# My costumes from past years



## marcus132 (Oct 18, 2007)

Howdy! I posted some of my past Halloween costumes in the Welcome Room, and Ms. Wicked encouraged me to post 'em in the costume forum. So here they are, and more!

Beetlejuice
Freddy vs. Jason
Keymaster (with Gatekeeper)
Maxwell and Miranda MacAbree (The ghost hosts of our annual haunted Halloween party.)
_Mars Attacks!_
Professor Plum (From the board game _Clue_)

Okay, enough showboating... ;-)

EDIT: Here's 2007 - Linguini from Ratatouille


----------



## Sickie Ickie (Jun 20, 2006)

All look great, but the clue guy is 404. 

I'm still laughing at your wit! great job!


----------



## marcus132 (Oct 18, 2007)

Sickie Ickie said:


> All look great, but the clue guy is 404.


Sorry, my web host is doing emergency maintenance  at the moment. :-(

Please try looking again in the morning.


----------



## TearyThunder (Jul 1, 2006)

I found Plum here:

http://marcus132.livejournal.com/10328.html


----------



## playfx (Mar 10, 2007)

Nice job on all!


----------



## Revenant (Mar 17, 2007)

Good job! I also did a Beetlejuice costume and wore it to a convention and a couple of places for Halloween and it was a hit. Gotta love it.

And... you have received the ultimate applause for your writing: In your _Freddy vs. Jason_ writeup, when I got to that line about the translucent pearly latex I shot beer out my nose and laughed so hard I choked and couldn't stop coughing. That one caught me off guard.

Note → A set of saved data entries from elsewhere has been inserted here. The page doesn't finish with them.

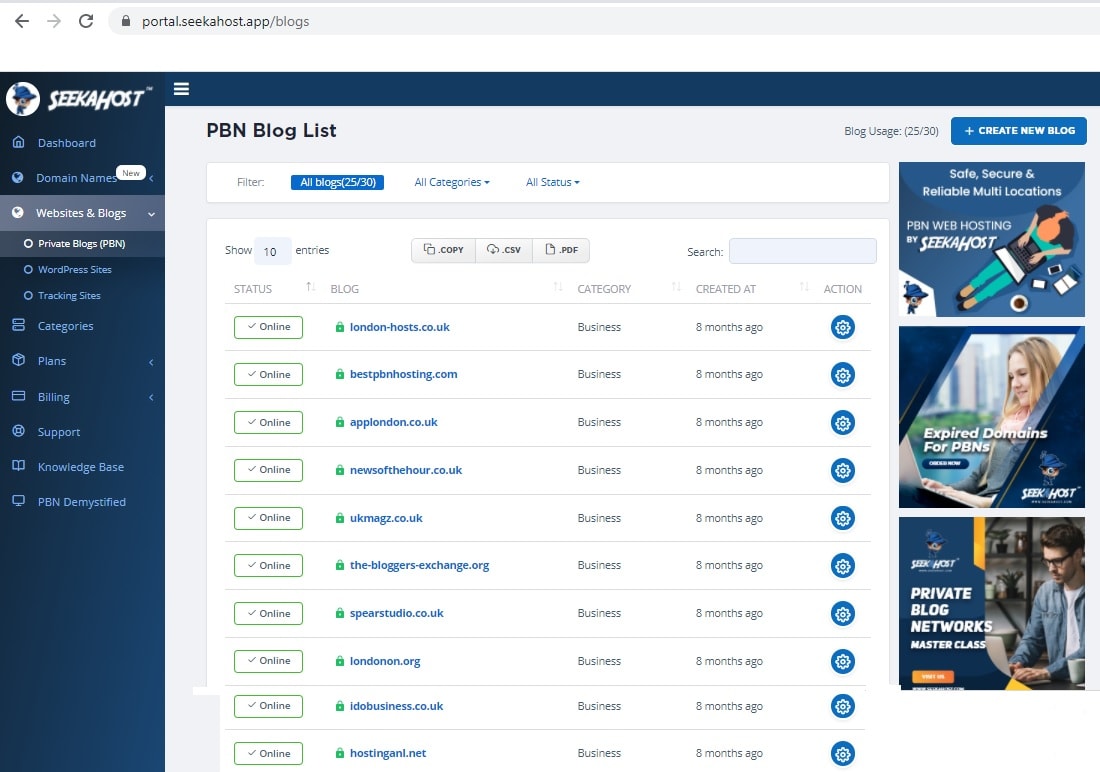Viewport: 1100px width, 772px height.
Task: Go to Dashboard in the sidebar
Action: [x=66, y=143]
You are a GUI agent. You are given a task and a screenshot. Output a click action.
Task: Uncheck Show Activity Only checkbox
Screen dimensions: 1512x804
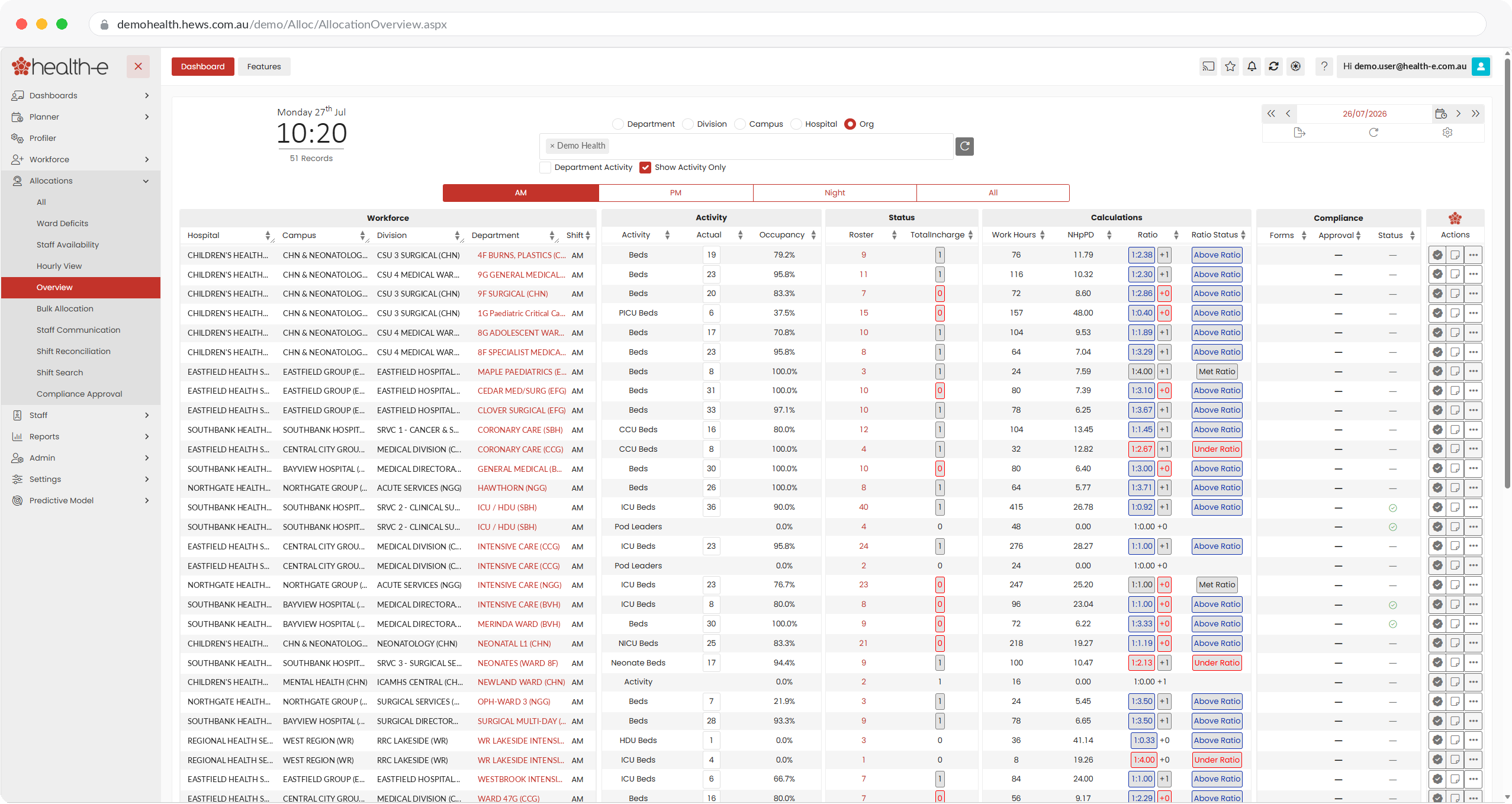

Well written and great pix.


----------



## Sickie Ickie (Jun 20, 2006)

That was the highlight of my reading too Rev! LOL I didn't know how to post that without going waaaaay over the line I so tightly walk on this forum being the dirty ol' guy here! LOL


----------



## Darkside (Aug 6, 2007)

Great stuff. I love all of them.


----------



## Ms. Wicked (Nov 14, 2006)

What fun costumes!!!!!!


----------



## ScareFX (Aug 18, 2004)

Good stuff marcus132. What is planned for this year?


----------



## kevin242 (Sep 30, 2005)

Freddy Vs. Jason is not only a cool costume but the tutorial is one of the best I've ever read. Nice job!


----------



## Evil Eyes (Aug 23, 2007)

You are so awesome! It's usually the women that have the fantastic costumes and the men just throw on a mask or store bought costume. You put many people to shame with your greatness! Enjoyed your photos. Keep up the good work!


----------



## marcus132 (Oct 18, 2007)

ScareFX said:


> What is planned for this year?


This year I was Linguini from Ratatouille.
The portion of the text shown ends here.